Immediately before that, Imam had announced his entry into a partial hunger strike to protest the arrest and torture of his friends, especially the political activist and journalist Esraa Abdel-Fattah, the prominent political activist Alaa Abdel-Fattah, and the human rights lawyer Muhammad Al-Baqer. He said that if the demands were not met, he would escalate his protest by starting with a full hunger strike, then an open sit-in inside a judicial building with his complete hunger strike, then by escalating and announcing that he had stopped taking any liquids other than water, and then by escalating a comprehensive strike and stopping drinking water.

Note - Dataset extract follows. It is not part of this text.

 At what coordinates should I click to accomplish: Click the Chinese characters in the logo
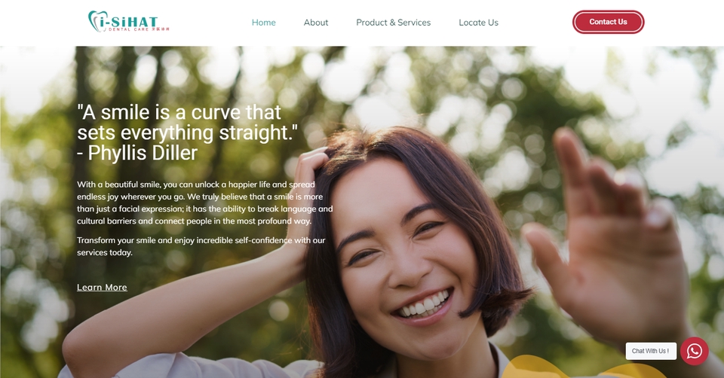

Imam summarized his targeted demands from this solidarity strike in “opening an investigation and hearing the statements of Alaa Abdel-Fattah, as a victim of his torture, transferring Muhammad Al-Baqer and Alaa Abdel-Fattah from a high-security prison 2, and opening an investigation into the torture of Israa Abdel-Fattah and hearing her statements as a victim.” And he opened visits to a high-security prison 2 and empowered all prison inmates “convicted and remanded” of their full rights, as stipulated by the Prison Authority regulation.” He found himself convicted of the same accusations as those who demanded their freedom, and he joins them in the same case.